Neil Badenhorst (b. 1995) is an artist and illustrator based in Pretoria. He completed his Undergraduate and Honours degrees in Visual Communication with a major in Illustration at the Open Window, graduating in 2017 and 2018 respectively. Badenhorst began his Masters in Illustration in 2019 (which he is currently in the process of finishing), exploring ritual spaces and crisis heterotopias in illustrated fantasy books. Badenhorst has been pursuing a career as an independent artist since his early days at University, and has also worked as a freelance illustrator and designer, as well as a lecturer since then.
ARTIST STATEMENT
Badenhorst’s ultimate goal as a creative is to be a ‘jack of all trades, master of some’. Through formally taught in digital design and illustration, Badenhorst’s artistic practice extends into painting, collage, and more recently digital and traditional installation art. His practice is largely concerned with themes such as liminality, multi-layered space and experience, queer themes, ritual process and imaginary worlds. Badenhorst’s creative process relies heavily on intuition, and his dreamscapes are a desperate attempt to map out the eternally expanding internal landscape, and recollection of memories from other worlds and universes.

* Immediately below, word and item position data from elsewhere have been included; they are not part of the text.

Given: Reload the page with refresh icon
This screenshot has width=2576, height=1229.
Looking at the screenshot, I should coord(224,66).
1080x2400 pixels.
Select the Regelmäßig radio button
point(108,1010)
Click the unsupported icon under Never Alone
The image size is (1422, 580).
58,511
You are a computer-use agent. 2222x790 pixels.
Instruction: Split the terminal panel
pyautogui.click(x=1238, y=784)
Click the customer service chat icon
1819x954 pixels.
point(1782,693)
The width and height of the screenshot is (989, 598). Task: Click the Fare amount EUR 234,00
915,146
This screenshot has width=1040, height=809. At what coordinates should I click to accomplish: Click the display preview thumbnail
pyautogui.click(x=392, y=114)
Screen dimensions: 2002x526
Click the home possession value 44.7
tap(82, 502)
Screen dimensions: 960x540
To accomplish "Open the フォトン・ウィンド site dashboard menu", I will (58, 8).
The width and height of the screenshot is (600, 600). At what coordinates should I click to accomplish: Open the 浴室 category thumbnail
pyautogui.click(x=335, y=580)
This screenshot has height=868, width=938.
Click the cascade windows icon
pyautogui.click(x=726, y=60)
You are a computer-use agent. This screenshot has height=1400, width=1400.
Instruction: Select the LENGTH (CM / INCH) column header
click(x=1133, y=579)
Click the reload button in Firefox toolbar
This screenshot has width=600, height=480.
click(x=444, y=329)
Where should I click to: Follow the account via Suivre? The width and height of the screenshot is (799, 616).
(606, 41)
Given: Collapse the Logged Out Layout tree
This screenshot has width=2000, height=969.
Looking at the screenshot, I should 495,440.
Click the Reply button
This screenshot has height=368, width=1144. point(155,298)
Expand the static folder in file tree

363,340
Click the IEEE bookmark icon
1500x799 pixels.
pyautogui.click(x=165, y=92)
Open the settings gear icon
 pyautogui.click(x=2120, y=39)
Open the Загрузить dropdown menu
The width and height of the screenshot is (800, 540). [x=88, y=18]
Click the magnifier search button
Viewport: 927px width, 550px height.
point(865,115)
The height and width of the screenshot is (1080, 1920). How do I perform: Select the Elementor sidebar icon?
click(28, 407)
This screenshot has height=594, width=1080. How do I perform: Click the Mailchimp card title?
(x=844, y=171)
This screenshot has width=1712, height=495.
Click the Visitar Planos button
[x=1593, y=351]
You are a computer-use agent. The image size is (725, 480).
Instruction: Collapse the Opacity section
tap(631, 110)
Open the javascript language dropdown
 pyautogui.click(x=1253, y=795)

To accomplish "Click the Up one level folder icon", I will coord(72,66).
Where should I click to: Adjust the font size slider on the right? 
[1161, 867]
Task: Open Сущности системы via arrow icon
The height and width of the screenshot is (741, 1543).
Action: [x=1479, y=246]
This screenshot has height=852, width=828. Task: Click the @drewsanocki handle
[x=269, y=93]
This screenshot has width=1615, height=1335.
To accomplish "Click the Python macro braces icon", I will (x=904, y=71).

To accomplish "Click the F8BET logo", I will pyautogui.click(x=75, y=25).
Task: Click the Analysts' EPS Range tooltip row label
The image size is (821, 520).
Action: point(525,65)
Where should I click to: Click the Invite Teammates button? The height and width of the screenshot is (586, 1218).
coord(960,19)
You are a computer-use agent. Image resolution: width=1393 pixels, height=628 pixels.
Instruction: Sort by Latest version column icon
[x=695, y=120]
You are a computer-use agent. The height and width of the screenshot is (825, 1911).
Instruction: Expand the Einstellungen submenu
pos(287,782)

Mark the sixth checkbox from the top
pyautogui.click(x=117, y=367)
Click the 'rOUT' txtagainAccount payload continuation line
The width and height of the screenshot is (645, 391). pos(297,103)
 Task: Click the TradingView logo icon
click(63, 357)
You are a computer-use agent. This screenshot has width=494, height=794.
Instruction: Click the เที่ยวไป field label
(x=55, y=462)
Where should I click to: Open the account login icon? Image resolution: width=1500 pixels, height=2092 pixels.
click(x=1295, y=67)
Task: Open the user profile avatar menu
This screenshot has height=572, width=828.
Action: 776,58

My masters study is concerned with ritual and heterotopic spaces within illustrated fantasy narratives, and how these may facilitate rites of passage for readers. My masters exhibition, between worlds, explores these themes in practice. The exhibition centres around fragments of a narrative I have been piecing together for most of my life, from recorded dreams and daydreams. The exhibition consists of illustrated pieces which tell stories about things I ‘remember’ in the otherworld. The gallery space ultimately becomes both a ritual space (a liminal space between this world and our own), but also becomes the book of sorts; as one must move through the space to follow and piece together the narrative. The narrative, and world, the pieces centre around was never exactly a intentional creation on my part. It developed naturally from dreams and my imagination, piecing itself together. Thus artmaking, here, became a deeply personal ritual process where I am almost desperately clinging to the memories of my life in the otherworld I encounter when asleep or daydreaming; and it is these stories and spaces that allow me to reflect and make better sense of my experiences within the ‘real’ world.